A group from Juntendo University School of Medicine, etc. has found a unique glycosylation pattern in relapse-prone breast cancer comparing with non-relapsed cancer with using lectin microarrays.
https://journals.plos.org/plosone/article?id=10.1371/journal.pone.0250747
Breast cancer is one of the most common malignant tumors among women. Triple-negative breast cancer (TNBC) is a relapse-prone breast cancer subset that accounts for about 15–20% of all breast cancers and is defined by tumors lacking estrogen receptor expression, progesterone receptor expression, and increased expression of human epidermal growth factor receptor-2 (HER2). An adjuvant therapy, cytotoxic chemotherapy is the only available treatment option for TNBC patients, because they do not respond to hormone or anti-HER2 treatment.

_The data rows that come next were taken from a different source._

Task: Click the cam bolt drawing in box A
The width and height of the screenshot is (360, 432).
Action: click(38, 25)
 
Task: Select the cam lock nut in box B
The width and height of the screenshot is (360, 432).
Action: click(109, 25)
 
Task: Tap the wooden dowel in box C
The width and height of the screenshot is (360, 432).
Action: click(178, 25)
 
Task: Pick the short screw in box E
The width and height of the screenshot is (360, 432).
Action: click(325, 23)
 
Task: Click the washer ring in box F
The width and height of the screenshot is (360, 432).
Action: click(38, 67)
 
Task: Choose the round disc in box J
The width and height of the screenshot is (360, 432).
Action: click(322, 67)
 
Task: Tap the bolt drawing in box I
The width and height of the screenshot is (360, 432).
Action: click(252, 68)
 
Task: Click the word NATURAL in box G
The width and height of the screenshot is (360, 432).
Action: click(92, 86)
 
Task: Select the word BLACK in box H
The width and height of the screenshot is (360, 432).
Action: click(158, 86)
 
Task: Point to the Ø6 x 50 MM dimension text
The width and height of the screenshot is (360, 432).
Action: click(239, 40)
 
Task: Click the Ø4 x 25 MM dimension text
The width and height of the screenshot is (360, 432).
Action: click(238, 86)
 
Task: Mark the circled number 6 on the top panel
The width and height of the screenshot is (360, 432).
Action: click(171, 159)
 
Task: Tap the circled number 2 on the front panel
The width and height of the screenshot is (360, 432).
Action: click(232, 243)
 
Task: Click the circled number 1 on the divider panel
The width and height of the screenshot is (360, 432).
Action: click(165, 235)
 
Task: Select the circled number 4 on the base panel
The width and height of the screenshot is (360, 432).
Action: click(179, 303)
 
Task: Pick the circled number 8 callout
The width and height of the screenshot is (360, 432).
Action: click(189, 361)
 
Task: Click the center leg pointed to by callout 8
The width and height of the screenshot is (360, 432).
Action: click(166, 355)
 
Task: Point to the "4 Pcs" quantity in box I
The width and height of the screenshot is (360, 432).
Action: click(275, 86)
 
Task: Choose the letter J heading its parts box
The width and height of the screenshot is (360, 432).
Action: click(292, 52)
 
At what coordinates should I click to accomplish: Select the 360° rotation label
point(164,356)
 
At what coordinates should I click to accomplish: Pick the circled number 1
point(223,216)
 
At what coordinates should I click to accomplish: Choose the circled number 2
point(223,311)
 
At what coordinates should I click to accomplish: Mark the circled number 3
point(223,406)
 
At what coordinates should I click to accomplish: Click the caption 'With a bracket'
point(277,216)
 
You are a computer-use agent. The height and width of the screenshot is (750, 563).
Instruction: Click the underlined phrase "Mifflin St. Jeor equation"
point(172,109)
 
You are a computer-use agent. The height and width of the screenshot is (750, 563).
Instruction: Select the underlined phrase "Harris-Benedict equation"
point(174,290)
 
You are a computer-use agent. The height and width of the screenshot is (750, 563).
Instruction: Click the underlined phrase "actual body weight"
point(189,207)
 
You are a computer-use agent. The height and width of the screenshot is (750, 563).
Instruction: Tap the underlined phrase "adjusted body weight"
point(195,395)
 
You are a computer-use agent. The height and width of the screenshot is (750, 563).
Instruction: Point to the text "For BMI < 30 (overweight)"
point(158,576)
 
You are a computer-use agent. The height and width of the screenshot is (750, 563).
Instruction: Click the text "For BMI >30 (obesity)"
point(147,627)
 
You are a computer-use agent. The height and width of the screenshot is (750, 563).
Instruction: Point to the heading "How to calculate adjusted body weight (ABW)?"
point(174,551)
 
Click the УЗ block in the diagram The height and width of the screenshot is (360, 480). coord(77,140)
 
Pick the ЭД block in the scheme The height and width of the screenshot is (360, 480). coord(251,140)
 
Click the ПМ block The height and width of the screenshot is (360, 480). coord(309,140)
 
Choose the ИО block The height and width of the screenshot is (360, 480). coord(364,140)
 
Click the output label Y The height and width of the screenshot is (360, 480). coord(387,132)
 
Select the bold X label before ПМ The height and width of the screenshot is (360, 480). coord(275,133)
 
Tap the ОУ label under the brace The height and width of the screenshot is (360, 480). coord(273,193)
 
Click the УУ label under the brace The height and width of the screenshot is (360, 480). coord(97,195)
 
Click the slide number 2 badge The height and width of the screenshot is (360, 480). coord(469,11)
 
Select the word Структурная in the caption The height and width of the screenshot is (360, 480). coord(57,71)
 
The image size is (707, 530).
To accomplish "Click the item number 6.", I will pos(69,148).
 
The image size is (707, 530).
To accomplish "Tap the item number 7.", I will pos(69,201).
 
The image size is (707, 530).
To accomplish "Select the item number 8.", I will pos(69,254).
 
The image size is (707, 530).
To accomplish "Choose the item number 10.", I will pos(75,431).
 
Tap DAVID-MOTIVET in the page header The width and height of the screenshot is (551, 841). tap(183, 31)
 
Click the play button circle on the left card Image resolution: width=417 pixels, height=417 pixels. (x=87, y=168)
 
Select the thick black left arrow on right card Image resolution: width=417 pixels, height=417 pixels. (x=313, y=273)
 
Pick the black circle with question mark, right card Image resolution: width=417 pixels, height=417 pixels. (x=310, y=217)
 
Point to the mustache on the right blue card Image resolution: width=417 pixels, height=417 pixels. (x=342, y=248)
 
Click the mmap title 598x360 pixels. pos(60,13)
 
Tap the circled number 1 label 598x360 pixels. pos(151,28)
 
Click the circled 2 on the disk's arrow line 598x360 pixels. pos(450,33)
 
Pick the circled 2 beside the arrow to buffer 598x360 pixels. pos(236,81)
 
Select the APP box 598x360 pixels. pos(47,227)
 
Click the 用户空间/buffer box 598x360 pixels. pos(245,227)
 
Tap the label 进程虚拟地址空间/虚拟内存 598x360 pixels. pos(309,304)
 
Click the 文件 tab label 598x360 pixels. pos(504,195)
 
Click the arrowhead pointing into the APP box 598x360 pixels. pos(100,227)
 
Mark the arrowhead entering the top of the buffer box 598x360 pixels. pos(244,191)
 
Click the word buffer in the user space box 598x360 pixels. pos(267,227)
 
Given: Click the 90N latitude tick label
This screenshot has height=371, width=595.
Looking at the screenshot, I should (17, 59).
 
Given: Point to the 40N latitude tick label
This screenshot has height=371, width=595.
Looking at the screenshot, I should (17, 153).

Authors found that TJA-II, which has binding specificity to Fucα1-2Gal and/or β-GalNAc glycans, shows higher intensity in cell extracts from surgical specimens of relapsed TNBC patients than in non-relapsed patients, and histochemical TJA-II staining of adjacent sections confirmed this difference. Since two more lectins, WFA and BLP, showed similar tendency to TJA-II, some glycoproteins having β-linked terminal GalNAc are to be in the background of this finding. The next stage is definitely to find out new target molecules for the effective therapy of the relapse-prone TNBC subset.